#### Text segment

Great Mystique created around the whole Priest thing. Different makes them stand out.
Burger 9 out of 10, fries 6.5 out of 10.

Even before you try the burger, you hear the story first, and it’s quite crazy.   That’s the way a brand should be.  I have had quite a few people tell me that the Burgers Priest was clearly the best in Toronto.   But then they get into the story telling of what they know.   Part of the story is this idea of a secret menu, that you have to ask for.   Funny enough but if you google “Priest Secret Menu”, you’ll see about 15 stories come up from various Food Critic reviews.   Confirms that it’s a marketing ploy–and a great one for driving word of mouth.   The second part of the story is that the owner, who most describe as crazy, even though they never likely interact with him.   Apparently, one day he was looking for a really good burger and couldn’t find one.  So, he decided to just get in his car and drive until he could find one.  He ended up in his car for six months, travelling all through the US from New York to the South, through Texas and Out to California and back.   He was intent on learning about the secrets of the best hamburgers he could find.   He’s has photos, up at the Priest, of all the great burger places that inspired this burger.   Once back, he took all the great ideas and build his own burger.   He’s layered in the idea that this burger is a religious experience, with the priest idea.  And the mission is to  missio “redeem the burger one at a time”.  That’s the brand story anyway.

Now with a brand story, you need to create buzz.  Word of mouth on this is amazing.   When I got there, just before noon on Saturday, there were already 10 people in line about 10 minutes before the place was open.   I also saw the attached sign, asking people to line up to the left to avoid blocking the entrance to the Apartment.   I looked for the appartment, and it’s about a good 50 feet away.

#### Written request 1
Answer these questions from the burger review:
(a) What score does the writer give the fries?
(b) For how long was the owner on the road looking for a good burger?
(c) How many people were already in line when the writer arrived?
#### Written request 2
Continue the burger review, starting right after its last sentence.
The data after the burger review are not needed here.

#### Data section
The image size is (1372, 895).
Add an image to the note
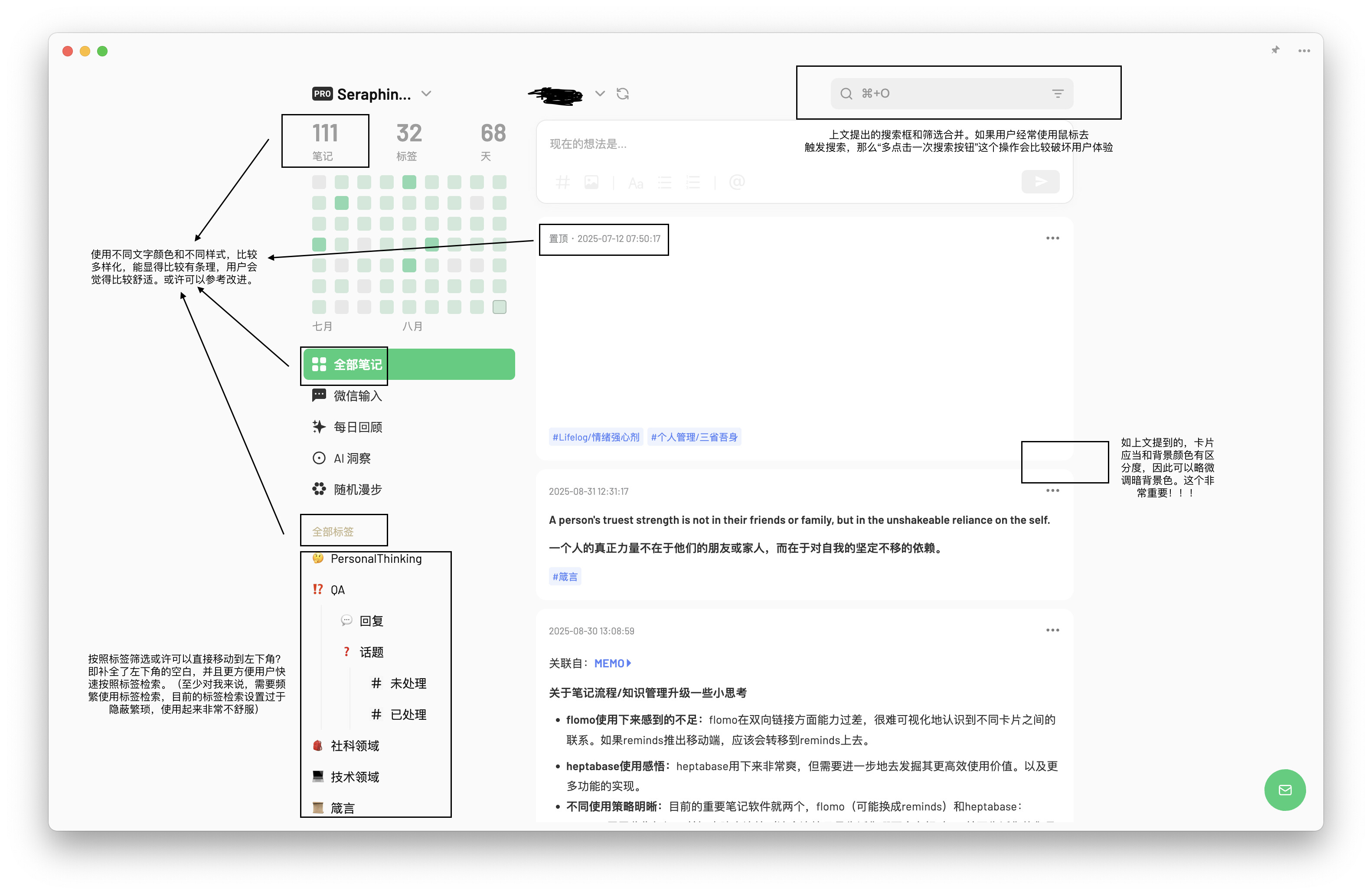(591, 183)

#### Final answer 1
(a) 6.5 out of 10
(b) Six months
(c) 10 people

#### Final answer 2
Here's the sign they had in the window. Line ups are good for brand value

So clearly, all the story and mystique has created a word of mouth that is getting people to travel for this burger.   It’s 45 min from my house, and I ran into someone I knew who lives 45 minutes the other way.   Both of us just felt compelled to try it.  Keep in mind, the stories he’s created help drive word of mouth and in turn demand.   The line up makes things much more predictable for him, so the food is fresher/better tasting.   He can manage his inventories, staff accordingly and drive down his costs by driving up his volume.   Plus, I would have paid anything at this moment for the burger.   Lastly, I started to tell my friend in line that about the Five Guys burger I had which was amazing and a stranger jumped into our conversation to defend his priest, saying it’s not even close.   Already has brand advocates defending the brand.   He’s clearly working his branded business system.

As for the burger, it was ideal.   I’d say it’s a tie with Five Guys Burgers–which has a story unto itself–with celebrity endorsement like Obama and Shaquille O’Neil.   Both use the same technique of keeping the burger juicy, while ensuring it’s well done on the outside.  Very similar taste.   (More bacon on the Five Guys, and the Fries are better)  The fries at the Priest need improving to be great.    Poor Licks, a Toronto icon for many years, has been losing out the last few.  The only good thing about Licks now, is there’s never any wait and you can have a nice quiet meal (e.g. no one goes there)

For those of you looking for a great burger, I’d recommend it for sure.  For those of you looking for unique marketing and seeing how a small business is trying to drive a BELOVED BURGER, this is a great example.  Not sure if he spent six months figuring out the world’s best burger, or just six months becoming the world’s best marketer.   A great brand in the making.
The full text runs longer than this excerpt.